Case #1 Toxin and Discussion
CLINICAL COURSE
The patient now admits to swallowing several "dime bags" of cocaine
approximately 3 hours prior to presentation when the police raided his house.
QUESTIONS AND CONTROVERSIAL ISSUES
I) Describe the difference between a "Body packer" and "Body
stuffer"
A)
Body packers are drug smugglers who ingest illegal contraband
methodically wrapped in multilayered condoms or latex in order to deliver the goods across
international borders once safely through customs.
B)
Body stuffers are those individuals who suddenly "swallow the
evidence" during drug raids in carelessly wrapped single layered baggies, aluminum
foil, or ziplock bags when about to be incarcerated by the authorities. Due to the faulty
wrapping technique, despite less purity of the drug ingested, body stuffers are often more
vulnerable to life-threatening toxicities secondary to leakage.
II) How should this patient's cocaine-associated chest pain and hypertension be
treated?
- Benzodiazepines- First line therapy (in high doses)
- Nitroglycerin- for control of ischemic pain and HTN
- Labetalol- alpha/beta blocker (the use of propranolol will leave the alpha portion
unopposed theoretically exacerbating cocaine's toxicity).
- Nitroprusside- for refractory HTN
- Calcium channel blockers- controversial.
III) What would be the best mode of gastric decontamination in this setting?
- Syrup of ipecac- contraindicated, patient unstable
and potential for cocaine-induced seizure activity.
- Gastric lavage- not very efficacious (3 hours post ingestion); low return of cocaine
packets due to size of lavage tube; may rupture bags in process.
- Activated charcoal- may adsorb leaking cocaine in gut
- Whole bowel irrigation- (PEG solution) 1-2L/hr Rapid, efficacious,
osmotically/electrolyte-safe. Clearly the choice for decontamination in this
patient.
IV) Is there a role for thrombolytics in patient's with cocaine induced myocardial
ischemia?
- Mechanisms of cocaine-induced myocardial ischemia
- Coronary vasospasm
- Accelerated atherogenesis
- Thrombotic plaque formation
- Consider thrombolytics if strict ECG criteria are met. However, this younger patient
population will often demonstrate false positive ECG readings due to "early
repolarization" and ventricular hypertrophy.
- Cocaine patients are prone to intracranial bleeds, therefore, liberal use of
thrombolytics is discouraged. In small case series, however, the thrombolytic complication
rate is low.
- At present, the use of thrombolytics in these patients remains controversial.
V) What consultations should be requested?
- Cardiology- Unstable patient with acute anterior wall MI; consideration of
thrombolytics.
- Surgery- Patient ingested potentially lethal dose of cocaine packets, consult for
emergent exploratory laparotomy to remove the source of toxicity.
- Toxicology service or Poison Control Center
- Radiology- Abdominal CAT scan or contrast studies
VI) Should all patients with cocaine-induced chest pain be admitted?

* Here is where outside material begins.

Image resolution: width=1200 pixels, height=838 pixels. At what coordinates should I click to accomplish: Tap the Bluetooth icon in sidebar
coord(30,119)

- Overall mortality rate from cocaine-associated chest pain is low
- Not all chest pain in cocaine abusers is cardiac-related (eg- PTX, pneumomediastinum,
septic emboli)
- Some authors recommend admitting all patients with cocaine induced chest pain to a
monitored setting to R/O myocardial ischemia
- Others are less conservative and send the majority of these patients home after a brief
observation period.
- Compromise- maintain a high index of suspicion, take a detailed cardiac history
(respecting cocaine abuse as a legitimate cardiac risk factor), monitor the patient, and
carefully interpret the ECG.
- Patients with a known ingestion of packets of cocaine should be admitted and undergo
gastric decontamination.
CLINICAL COURSE
The patient's chest pain and hypertension eventually resolves with large doses of
nitroglycerin and benzodiazepines. The patient is administered activated charcoal and
polyethylene glycol solution by the ED physician. Because of the ST segment elevations,
the cardiologist elects to give thrombolytics. However, since thrombolytics were "on
board" the general surgeon refuses to take the patient to the OR for exploratory
laparotomy and removal of the cocaine packets. The patient is transferred to the ICU,
where he eventually recovers and is discharged with a 10% ejection fraction.